Ottawa envoie un message contradictoire
OTTAWA | Le fédéral investit 56 millions $ pour construire un nouveau centre de détention des immigrants plus grand à Laval, faisant craindre que cette pratique controversée augmente au moment où de plus en plus de demandeurs d’asile cognent à nos portes.
« La détention aux fins de l’immigration demeure un outil nécessaire pour appliquer la loi », se défend l’Agence des services frontaliers du Canada (ASFC) par la voix d’un porte-parole.
Ottawa a annoncé un plan de 138 M$ l’an dernier pour « améliorer et minimiser la détention d’immigrés ». Un des volets consiste à construire un bâtiment plus adapté à Laval pour détenir les demandeurs d’asile. L’édifice doit ouvrir ses postes en 2021 et son aspect promet d’être différent du centre actuel, selon l’ASFC.
Celui-ci, avec ses clôtures en barbelés et ses 109 lits, ressemble davantage à une prison.
« On doit minimiser l’apparence institutionnelle des installations », explique un porte-parole du ministre de la Sécurité publique du Canada, Ralph Goodale.
· · · ·
> Travail demandé
[a] Les énoncés suivants concordent-ils avec l'article sur le centre de détention de Laval ? Répondez à chacun par oui ou non, en citant les mots décisifs du texte.
(i) Le fédéral investit 56 millions $ dans le nouveau centre de Laval.
(ii) Le centre actuel compte 109 lits.
(iii) Le nouvel édifice doit ouvrir en 2020.
[b] Poursuivez l'article sur le centre de détention de Laval à partir de l'endroit où il s'arrête.

> Données extraites
· · · ·
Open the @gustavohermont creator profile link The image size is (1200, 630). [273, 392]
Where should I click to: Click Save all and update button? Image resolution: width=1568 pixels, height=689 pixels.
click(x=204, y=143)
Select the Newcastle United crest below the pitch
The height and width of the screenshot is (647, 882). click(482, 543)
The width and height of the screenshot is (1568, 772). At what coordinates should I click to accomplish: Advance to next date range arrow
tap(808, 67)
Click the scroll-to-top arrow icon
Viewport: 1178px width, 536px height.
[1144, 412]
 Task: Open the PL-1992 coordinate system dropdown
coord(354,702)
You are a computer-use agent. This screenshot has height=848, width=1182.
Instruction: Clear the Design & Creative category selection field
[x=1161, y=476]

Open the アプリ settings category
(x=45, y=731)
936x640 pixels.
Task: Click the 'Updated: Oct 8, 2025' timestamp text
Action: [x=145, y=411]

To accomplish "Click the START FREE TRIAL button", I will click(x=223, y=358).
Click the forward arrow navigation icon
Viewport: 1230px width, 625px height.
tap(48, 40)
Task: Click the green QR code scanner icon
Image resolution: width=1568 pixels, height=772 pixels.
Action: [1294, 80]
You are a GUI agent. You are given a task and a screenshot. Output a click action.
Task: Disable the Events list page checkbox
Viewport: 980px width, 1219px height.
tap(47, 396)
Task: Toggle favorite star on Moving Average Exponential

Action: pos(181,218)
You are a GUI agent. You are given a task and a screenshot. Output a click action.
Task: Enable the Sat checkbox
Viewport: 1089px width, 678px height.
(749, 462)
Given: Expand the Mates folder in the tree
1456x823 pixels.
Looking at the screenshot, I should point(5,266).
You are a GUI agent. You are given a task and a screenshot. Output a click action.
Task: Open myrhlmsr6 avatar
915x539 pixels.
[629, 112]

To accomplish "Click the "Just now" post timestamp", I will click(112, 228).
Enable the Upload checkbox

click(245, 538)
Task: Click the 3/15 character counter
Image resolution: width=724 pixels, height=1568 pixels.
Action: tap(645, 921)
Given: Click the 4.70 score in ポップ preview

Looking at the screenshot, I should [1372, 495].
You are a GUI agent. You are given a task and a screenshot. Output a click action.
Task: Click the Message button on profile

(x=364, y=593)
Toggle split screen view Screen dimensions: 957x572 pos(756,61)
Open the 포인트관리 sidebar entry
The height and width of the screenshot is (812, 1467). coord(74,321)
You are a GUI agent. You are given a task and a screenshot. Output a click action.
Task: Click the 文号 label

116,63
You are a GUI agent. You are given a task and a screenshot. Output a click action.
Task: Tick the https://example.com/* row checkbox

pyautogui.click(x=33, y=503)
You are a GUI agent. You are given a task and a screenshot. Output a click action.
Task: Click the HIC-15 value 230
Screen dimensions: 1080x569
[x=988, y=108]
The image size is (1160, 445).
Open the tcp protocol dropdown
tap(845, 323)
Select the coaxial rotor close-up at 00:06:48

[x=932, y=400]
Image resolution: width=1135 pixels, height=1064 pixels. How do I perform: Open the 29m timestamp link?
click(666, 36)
· · · ·
> Résultats par consigne
[a]
(i) Oui : « Le fédéral investit 56 millions $ pour construire un nouveau centre de détention des immigrants plus grand à Laval ».
(ii) Oui : « avec ses clôtures en barbelés et ses 109 lits ».
(iii) Non : « L’édifice doit ouvrir ses postes en 2021 ».

[b]
Le nouveau centre de 133 lits devrait être « plus confortable pour les mineurs » et comprendra une « aire de jeu intérieure et des structures de jeu à l’extérieur ». Des salles de classe et des chambres « conçues pour accueillir les familles » seront aussi aménagées dans l’édifice de 5200 m2.
CRAINTES
De nombreux intervenants voient dans la construction d’un nouveau centre un message contradictoire, alors qu’Ottawa dit être à la recherche de solutions pour éviter la détention. Ils se réjouissent néanmoins de la fermeture de l’ancien centre, complètement vétuste.
« Ça manque de cohérence, déplore le criminologue Jean-Claude Bernheim. Les personnes qui gèrent les détentions et ceux qui planifient des mesures moins contrôlantes ne semblent pas travailler ensemble. »
Delphine Nakache, professeure agrégée en développement international à l’Université d’Ottawa, s’inquiète d’un recours plus fréquent à la détention au moment où le gouvernement Trudeau cherche à trouver des moyens légaux de refouler les migrants à la frontière.
« Je vais donner la chance au coureur, mais la tendance est inquiétante », dit-elle.
PLAN B CRITIQUÉ
Ottawa promet de mettre en place des « solutions de rechange » à la détention au cours des prochains mois. Certaines solutions, toutefois, font sourciller divers experts. Le fédéral envisage entre autres de suivre à la trace les demandeurs d’asile en ayant recours à « plus d’outils de surveillance électronique », comme les « GPS, à titre d’essai ».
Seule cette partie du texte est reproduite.